Short problem: In the article on the PicoEVB board, name every feature the sentence beginning "This minimalist board sports" lists.

Supplied passage:
Tiny FPGA Board Fits in Your Laptop

There are a bunch of FPGA development boards to choose from, but how many will fit inside your laptop? The PicoEVB is a tiny board that connects to a M.2 slot and provides an evaluation platform for the Xilinx Artix-7 FPGA family.The PicoEVB Block Diagram

This minimalist board sports a few LEDs, a PCIe interface, an integrated debugger, on-board EEPROM, and some external connectors for hooking up other bits and pieces. The M.2 connector provides the board with power, USB for debugging, and PCIe for user applications.

A major selling point of this board is the PCIe interface. Most FPGA boards with PCIe will cost over a grand, and will only fit in a large desktop computer. The lower priced options use older FPGAs. The PicoEVB is tiny and retails for $219. Not a bad deal when the FPGA on-board costs nearly $100.

The PicoEVB is also open source. Design files and sample projects can be found on Github.

[Thanks to Adam Hunt for the tip!]

35 thoughts on “Tiny FPGA Board Fits in Your Laptop

  1. Brilliant thanks Eric Evenchick,
    This is just what an associate needs as he is I think still in the early stages of designing a commercial plan for a range of products to handle diverse graphics with multiple HDMI in/out with inherent scaling/OCR in the streams. I advised that the easiest and quickest approach for the first 2 levels of his design cycle progress is FPGA at the development alpha test cycle at the least. This seems to fall straight into that, though he might have seen it by now.

    Great to see this here and looking forward to discussions, cheers.

  2. I have been an advocate for quite some time for FPGA dies to be fitted in to computers or integrated in to the chipsets, some real flexible low power logic even just purely for math would be very beneficial for software development not just for industry but also for the consumer
    and now that intel owns altera, i hope they do something with that

    1. Good idea onebiozz, +1
      Reminds me of my experience in jungles of Sabah 20years back 1998. When I noticed laptops/notebook sizes from then dropping in size a few years ago. I often mused on a type of slightly larger thicker laptop which had space for multiple IC/software design oriented options. Eg lift out/up sections for single chip micro/fpga programmers, data loggers, independent tablet type DSOs etc.

      These days even easier with small PCIe and high speed USB, could be a few opportunities down that path but, with software simulation moving ahead apace the romantic ideal of the one man/person self-sustained designer becoming only a nostalgic memory.

      Maybe the FLGA product listed above could offer a path back to those ideals to a degree,
      I can see utility for 2 in one laptop with some space for extra HDMI connector but, which laptop has that :-(


    2. “I have been an advocate for quite some time for FPGA dies to be fitted in to computers or integrated in to the chipsets” – why? so they can be reprogrammed at will by hackers and malware? what makes you think the PC industry would do a good job at making an on-board FPGA secure? they couldn’t even build a CPU or UEFI without introducing major security flaws. making an FPGA available for use would spell DISASTER. just as it is, having a pci-e connector, i can envisage all kinds of mischief to be had with this.. none of it being good! :)

          1. I’ll vouch for that…
            I’m not too good with common sense either.
            Last summer I decided to find out what all that summer craze was all about and walked to the beach across the garlic field. Big regrets, I’m still recovering.

Raw data:
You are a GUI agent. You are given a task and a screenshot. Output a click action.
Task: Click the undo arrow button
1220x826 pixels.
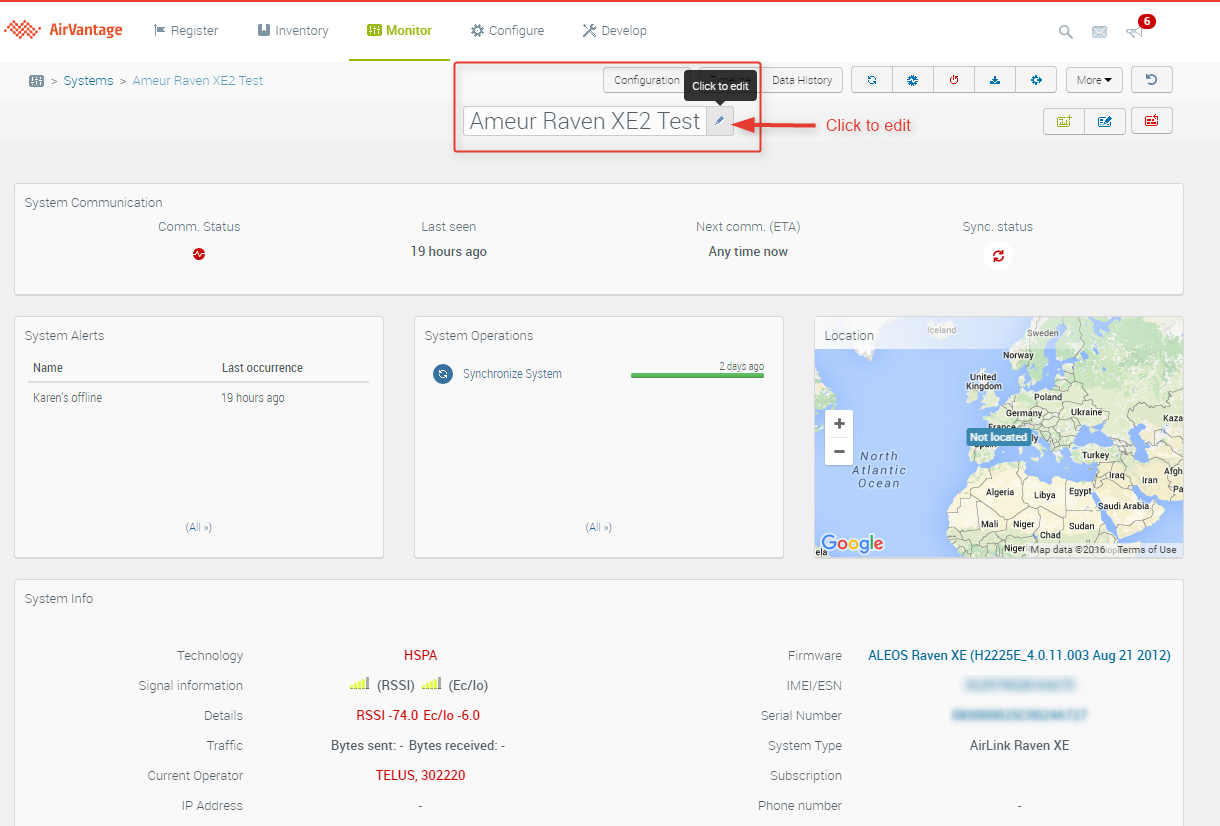(1151, 80)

The response:
- A few LEDs
- A PCIe interface
- An integrated debugger
- On-board EEPROM
- Some external connectors for hooking up other bits and pieces